Park HS, Seo JA, Lee HY, Kim HW, Wall IB, Gong MS, Knowles JC. Synthesis of elastic biodegradable polyesters of ethylene glycol and butylene glycol from sebacic acid. Acta Biomater. 2012 Aug;8(8):2911-8. doi: 10.1016/j.actbio.2012.04.026.

Abstract. High molecular weight biodegradable polyesters were prepared from sebacic acid, ethylene glycol and butylene glycol through a simple non-solvent polycondensation with a low toxicity catalyst. The successful synthesis of the polyesters was confirmed by gel permeation chromatography, (1)H-nuclear magnetic resonance and Fourier transform-infrared spectroscopies and differential scanning calorimetry.

Speckman RA, Collins EB. Microbial production of 2,3-butylene glycol from cheese whey. Appl Environ Microbiol. 1982 May;43(5):1216-8. doi: 10.1128/aem.43.5.1216-1218.1982.

Abstract. Six microorganisms that produced acetoin or diacetyl or both from glucose were tested for the production of 2,3-butylene glycol from lactose. Bacillus polymyxa and Streptococcus faecalis gave positive results and were tested in unmodified wheys. Cottage cheese whey was unsatisfactory, but B. polymyxa produced large amounts of the glycol in sweet whey, about 60 mmol of glycol per 100 mmol of lactose utilized. Aeration and an increased ratio of surface area to volume of whey enhanced the production of glycol. 2,3-Butylene was separated from the spent whey and from acetoin and diacetyl with a Sephadex G-10 column.

Moser, M., Wang, Y., Hidalgo, T. C., Liao, H., Yu, Y., Chen, J., ... & Yue, W. (2022). Propylene and butylene glycol: new alternatives to ethylene glycol in conjugated polymers for bioelectronic applications. Materials Horizons, 9(3), 973-980.

Abstract. Herein, we present the first use of propylene glycol (PG) and butylene glycol (BG) as solubilising chains in conjugated polymers and discuss their impact on the polymers’ electrochemical, structural, and swelling properties.

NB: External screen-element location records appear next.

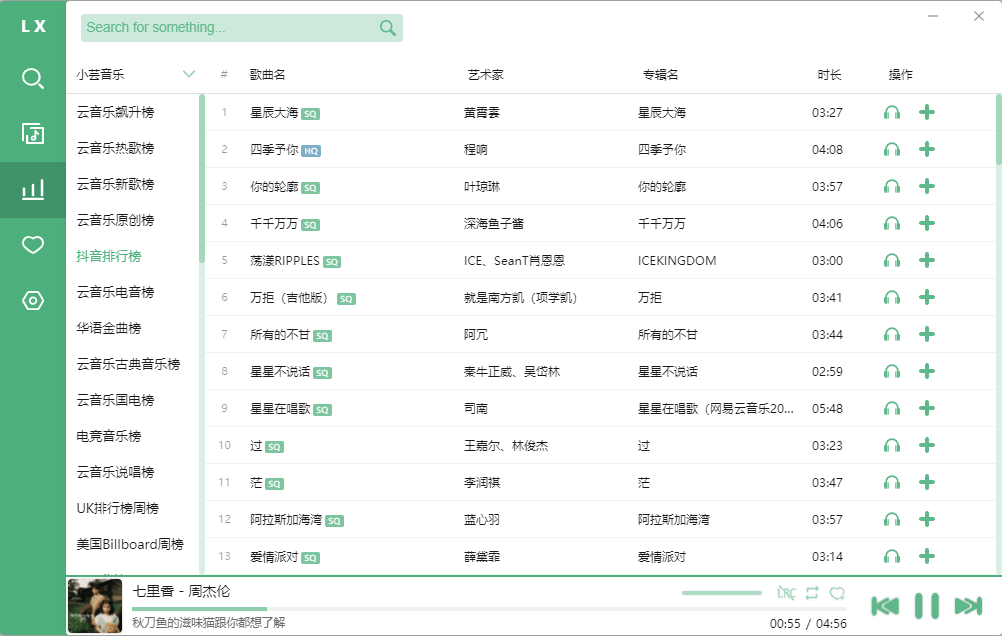The image size is (1002, 636).
Task: Open My Favorites via the heart icon
Action: point(32,244)
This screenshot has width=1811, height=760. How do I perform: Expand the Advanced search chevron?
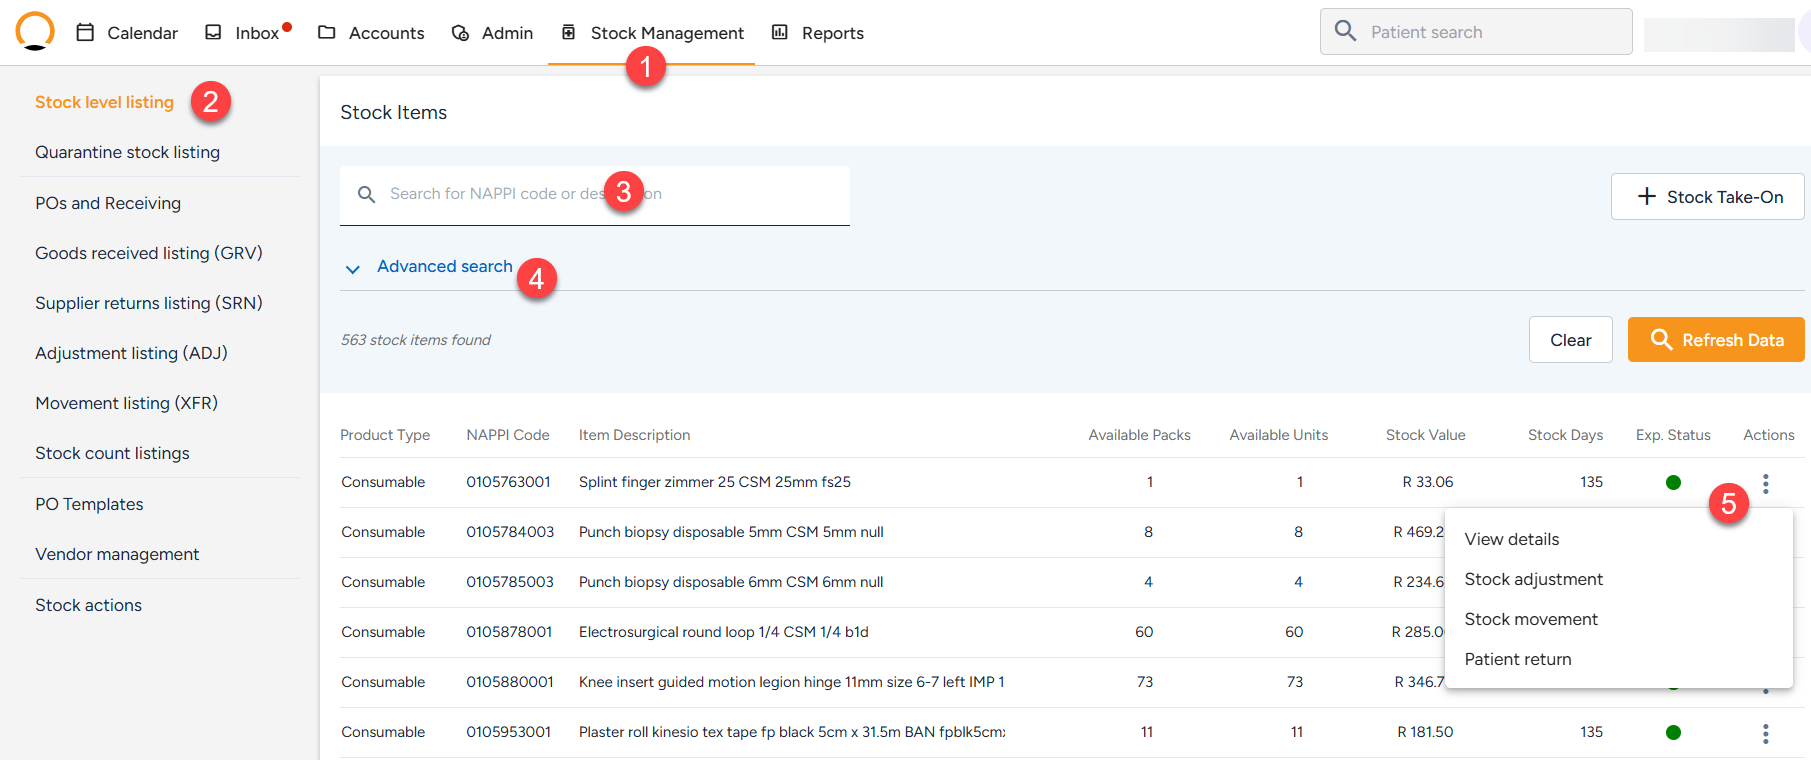pyautogui.click(x=352, y=268)
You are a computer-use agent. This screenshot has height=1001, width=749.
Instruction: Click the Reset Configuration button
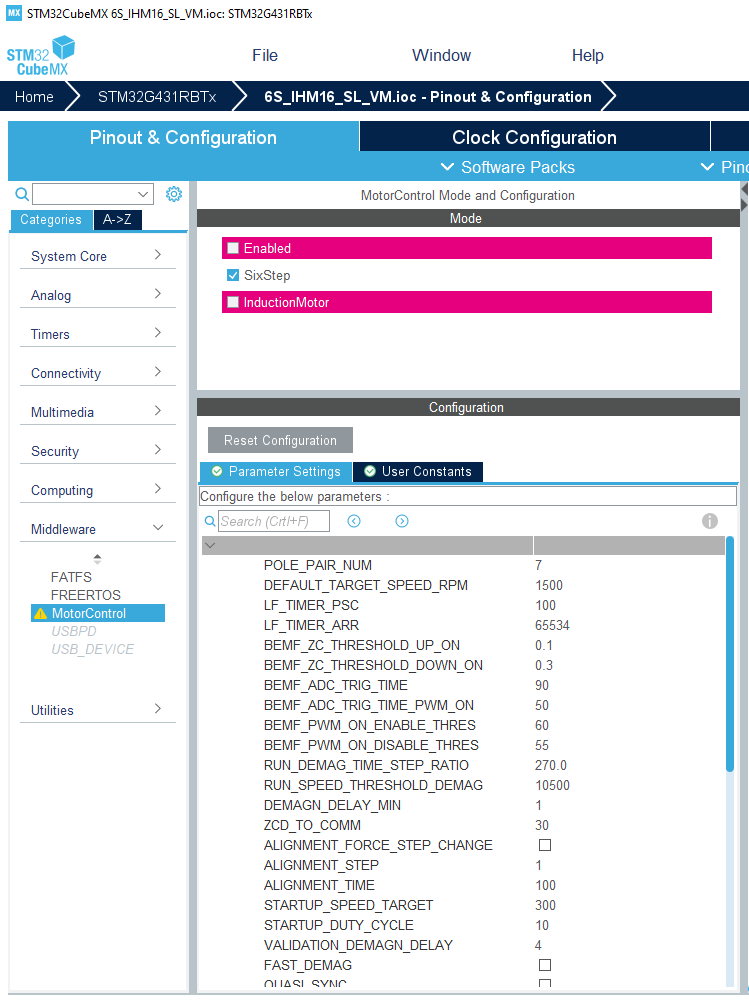(x=280, y=440)
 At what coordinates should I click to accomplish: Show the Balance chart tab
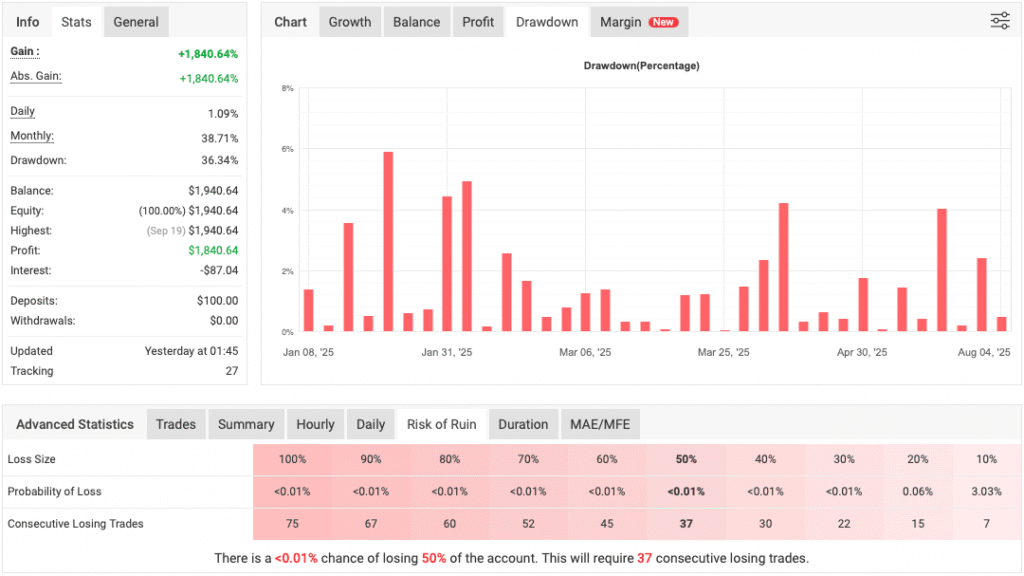(x=416, y=22)
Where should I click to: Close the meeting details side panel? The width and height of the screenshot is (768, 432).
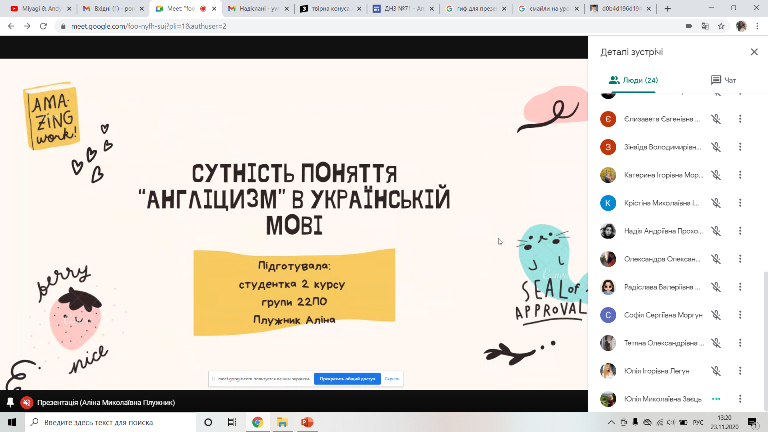tap(754, 51)
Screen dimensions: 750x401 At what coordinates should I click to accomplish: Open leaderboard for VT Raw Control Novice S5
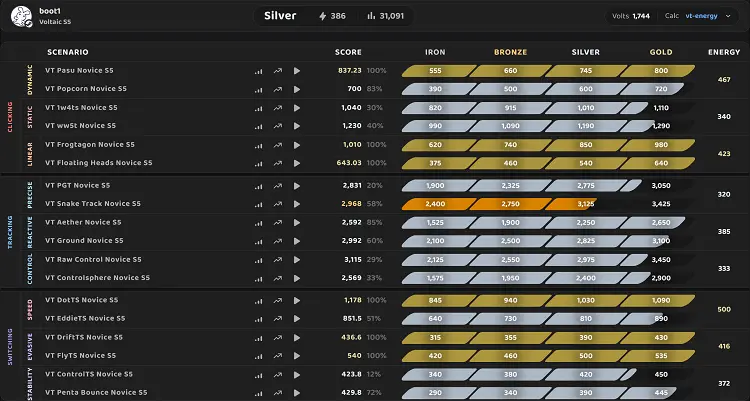click(259, 259)
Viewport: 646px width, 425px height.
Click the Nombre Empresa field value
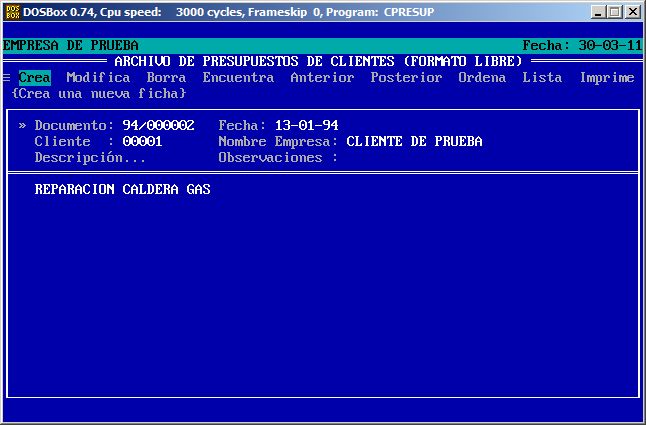(x=414, y=142)
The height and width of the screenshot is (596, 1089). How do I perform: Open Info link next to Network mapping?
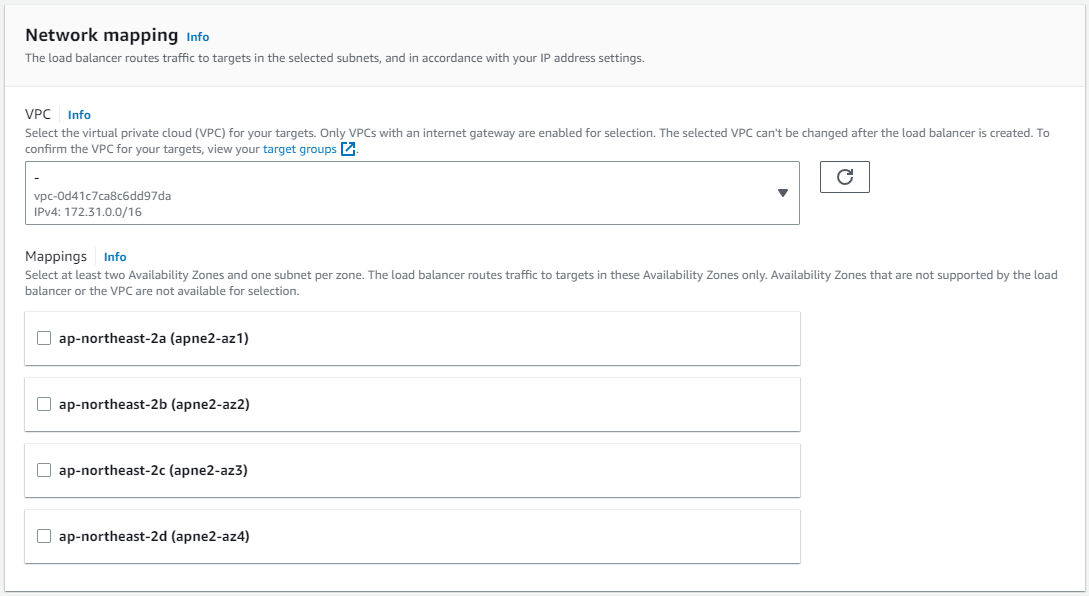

Navarkhele, V. V., & Bhanarkar, M. K. (2010). High-frequency dielectric response of the binary mixture formamide–butylene glycol. Physics and Chemistry of Liquids, 48(1), 89-98.

Abstract. Dielectric relaxation study of formamide (FMD) has been carried out with butylene glycol (BLG) at different temperatures. Time domain reflectometry in reflection mode has been used to measure the reflection coefficient in the frequency range of 10 MHz–20 GHz. The dielectric parameters, that is, static dielectric permittivity (∈ 0) and relaxation time (τ) have been obtained by Fourier, transform and least square fit methods. The experimental results show non-linear variation in dielectric permittivity and relaxation time with volume fraction of BLG, confirm the structural formation due to the intermolecular interaction between FMD and glycol.

Aizawa, A., Ito, A., Masui, Y., & Ito, M. (2014). Case of allergic contact dermatitis due to 1, 3‐butylene glycol. The Journal of Dermatology, 41(9), 815-816.

Abstract. 1,3-Butylene glycol (1,3-BG) is widely used in cosmetics, including low-irritant skin care products and topical medicaments, as an excellent and low-irritation humectant. We report a case of allergic contact dermatitis caused by 1,3-BG.

Fancher, O. E., Kennedy Jr, G. L., Plank, J. B., Lindberg, D. C., Hunt, W. H., & Calandra, J. C. (1973). Toxicology of a butylene glycol adipic acid polyester. Toxicology and Applied Pharmacology, 26(1), 58-62.

Abstract. No adverse effects were encountered with a butylene glycol adipic acid polyester in chronic feeding studies in rats and dogs or in a 3-generation rat production study at dietary levels of 1000, 5000 and 10,000 ppm.